Any help will be highly appreciated!
Upvotes: 2
Views: 256
Reputation: 9087
Here is a tidyverse
solution.
process_df
takes a data frame and sets the column names and removes the first row.
process_df <- function(df, ...) {
df %>%
set_names(slice(., 1)) %>%
select(which(!is.na(names(.)))) %>%
slice(-1)
}
Add a header row that just contains the column names.
Use rowwise()
and c_across()
to get the values of all columns by row. Use this to identify which rows are header rows.
group_map
will apply a function over each group and bind_rows
will combine the results.
data %>%
add_row(!!!set_names(names(.)), .before = 1) %>%
rowwise() %>%
mutate(
group = all(is.na(c_across()) | c_across() %in% names(.))
) %>%
ungroup() %>%
mutate(group = cumsum(group)) %>%
group_by(group) %>%
group_map(process_df) %>%
bind_rows()
#> # A tibble: 6 x 4
#> A B C D
#> <chr> <chr> <chr> <chr>
#> 1 1 2 3 4
#> 2 1 2 3 4
#> 3 1 2 3 4
#> 4 10 20 30 40
#> 5 10 20 30 40
#> 6 NA 200 300 400
!!!
in new_row
set_names(names(.))
creates a named vector that represents the row we want to add. However, add_row
doesn't accept a named vector - it wants the values to be specified as arguments.

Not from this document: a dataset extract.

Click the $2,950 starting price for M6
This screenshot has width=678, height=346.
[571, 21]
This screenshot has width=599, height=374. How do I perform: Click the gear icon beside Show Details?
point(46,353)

Here is a simplified example.
new_row <- c(speed = 1, dist = 2)
add_row
doesn't accept a named vector, so this doesn't work.
cars %>% add_row(new_row, .before = TRUE)
# (Error)
!!!
will unpack the vector as arguments to the function.
cars %>% add_row(!!!new_row, .before = TRUE)
# (Works)
!!!
above essentially results in this:
cars %>% add_row(speed = 1, dist = 2, .before = TRUE)
Upvotes: 3
Reputation: 5788
Base R solution:
Map(function(x){setNames(data.frame(t(x[,2, drop = FALSE])), x[,1])[,!is.na(x[,1])]},
split.default(cbind(X0 = names(df), data.frame(t(df))), c(0, seq_len(nrow(df)) %/% 2)))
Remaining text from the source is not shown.